• PROBLEMS:
A: In the records, retype the part that opens with the line containing "Where should I click to: Open the" and closes with the line containing "Action: point(103,391)", both of those lines included.
B: Extend the summary of the Notice to Admit dispute, picking up after its last sentence.

• SOURCE TEXT:
------------------------------------------------------------------------
MACKENZIE v ESTATE OF MICHAEL GREGORY, 2022 ABQB 521
1.2: Purpose and intention of these rules
4.14: Authority of case management judge
6.37: Notice to admit
10.33: Court considerations in making costs award
The Plaintiffs sued for damages arising out of alleged sexual assaults committed by a late teacher. During the proceedings, the Plaintiffs served a Notice to Admit under Rule 6.37 seeking 21 separate admissions. One of the Defendants replied stating that the admissions sought were collectively “irrelevant, improper, or unnecessary.” The Plaintiffs brought an application before the Court seeking a direction that the Defendant file a further and better Reply to the Notice to Admit.
The Defendant argued that the Court does not have authority to direct it to do anything other than respond that the admissions are, collectively, “irrelevant, improper or unnecessary” as Rule 6.37(5) only requires a substantive response to “denials” and not to “objections”.
------------------------------------------------------------------------
• GIVEN DATA:

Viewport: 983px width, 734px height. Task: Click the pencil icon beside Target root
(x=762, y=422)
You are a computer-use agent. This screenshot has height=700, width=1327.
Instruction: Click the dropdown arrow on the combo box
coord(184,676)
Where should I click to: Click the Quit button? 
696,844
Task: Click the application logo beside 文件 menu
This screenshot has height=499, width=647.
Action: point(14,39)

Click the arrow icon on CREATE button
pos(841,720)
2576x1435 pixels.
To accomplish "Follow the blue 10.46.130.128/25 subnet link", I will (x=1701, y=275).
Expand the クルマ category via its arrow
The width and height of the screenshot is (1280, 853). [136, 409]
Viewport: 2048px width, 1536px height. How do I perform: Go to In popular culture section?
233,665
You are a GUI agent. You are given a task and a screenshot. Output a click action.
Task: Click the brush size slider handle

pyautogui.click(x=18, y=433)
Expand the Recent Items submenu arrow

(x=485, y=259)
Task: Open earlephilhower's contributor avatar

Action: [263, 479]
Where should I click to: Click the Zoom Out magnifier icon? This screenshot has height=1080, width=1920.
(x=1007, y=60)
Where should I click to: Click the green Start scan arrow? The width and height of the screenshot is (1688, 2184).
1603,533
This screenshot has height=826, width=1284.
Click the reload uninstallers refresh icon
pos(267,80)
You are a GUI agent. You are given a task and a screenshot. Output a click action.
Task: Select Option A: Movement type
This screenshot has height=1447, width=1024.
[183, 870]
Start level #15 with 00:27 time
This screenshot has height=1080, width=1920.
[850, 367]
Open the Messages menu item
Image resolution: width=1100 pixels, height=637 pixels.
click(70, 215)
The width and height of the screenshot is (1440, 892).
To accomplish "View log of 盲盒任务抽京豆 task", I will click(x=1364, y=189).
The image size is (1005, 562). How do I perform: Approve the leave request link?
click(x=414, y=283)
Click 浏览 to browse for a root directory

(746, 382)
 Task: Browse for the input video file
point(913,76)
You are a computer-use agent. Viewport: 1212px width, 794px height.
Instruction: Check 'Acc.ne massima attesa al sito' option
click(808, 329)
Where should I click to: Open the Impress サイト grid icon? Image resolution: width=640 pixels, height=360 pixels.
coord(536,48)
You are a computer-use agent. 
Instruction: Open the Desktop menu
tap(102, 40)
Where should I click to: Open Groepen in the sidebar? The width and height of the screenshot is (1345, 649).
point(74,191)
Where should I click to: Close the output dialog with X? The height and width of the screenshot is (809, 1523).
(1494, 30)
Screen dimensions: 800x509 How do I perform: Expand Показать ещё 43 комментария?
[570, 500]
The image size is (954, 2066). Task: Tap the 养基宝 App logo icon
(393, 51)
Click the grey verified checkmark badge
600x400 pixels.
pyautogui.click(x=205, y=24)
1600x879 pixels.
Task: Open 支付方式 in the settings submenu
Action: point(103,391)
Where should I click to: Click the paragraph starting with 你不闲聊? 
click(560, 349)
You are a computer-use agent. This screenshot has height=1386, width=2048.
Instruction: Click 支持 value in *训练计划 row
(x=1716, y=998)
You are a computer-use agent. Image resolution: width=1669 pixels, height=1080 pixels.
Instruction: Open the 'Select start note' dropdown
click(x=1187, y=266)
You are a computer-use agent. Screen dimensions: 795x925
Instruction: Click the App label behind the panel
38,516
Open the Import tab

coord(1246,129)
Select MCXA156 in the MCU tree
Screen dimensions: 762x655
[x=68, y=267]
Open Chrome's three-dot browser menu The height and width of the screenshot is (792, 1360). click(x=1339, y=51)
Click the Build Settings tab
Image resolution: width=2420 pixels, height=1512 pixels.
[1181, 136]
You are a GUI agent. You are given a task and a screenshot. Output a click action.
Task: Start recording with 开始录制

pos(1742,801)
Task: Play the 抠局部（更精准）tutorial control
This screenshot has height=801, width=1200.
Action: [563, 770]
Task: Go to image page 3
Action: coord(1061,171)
------------------------------------------------------------------------
• RESULTS OF THE TASKS:
A:
Where should I click to: Open the Impress サイト grid icon? Image resolution: width=640 pixels, height=360 pixels.
coord(536,48)
You are a computer-use agent. 
Instruction: Open the Desktop menu
tap(102, 40)
Where should I click to: Open Groepen in the sidebar? The width and height of the screenshot is (1345, 649).
point(74,191)
Where should I click to: Close the output dialog with X? The height and width of the screenshot is (809, 1523).
(1494, 30)
Screen dimensions: 800x509 How do I perform: Expand Показать ещё 43 комментария?
[570, 500]
The image size is (954, 2066). Task: Tap the 养基宝 App logo icon
(393, 51)
Click the grey verified checkmark badge
600x400 pixels.
pyautogui.click(x=205, y=24)
1600x879 pixels.
Task: Open 支付方式 in the settings submenu
Action: point(103,391)

B:
In interpreting Rule 6.37, the Court turned to the foundational Rule 1.2. Considering the rationale of the Rule generally, the Court stated that the Trial Judge must have at least enough information about the objection to assess, post-Trial, whether the objection taken was reasonable and thus not deserving of a costs sanction.
The Court held that the drafters intended a different required response where a fact is denied as opposed to an objection taken. However, even allowing for that distinction, Rule 6.37(2)(b)(ii) can only fulfil its objective if the basis for the objection - which is wholly within the knowledge of the responding party - is disclosed. Without it, there is no discernable purpose or intention to the Rule. The Court stated that an objection to an admission sought must: (1) delineate whether the objection is because the admission sought is irrelevant, improper or unnecessary; and (2) offer a basic reason for why that is so in the view of the responding party.
Further, Hollins J referred to the authority under Rule 4.14(1)(g)(iii) to deal with the issue of admissions in the capacity as Case Management Justice but did so only to the extent necessary to move the matter forward by outlining the general expectations of a party objecting to admission sought.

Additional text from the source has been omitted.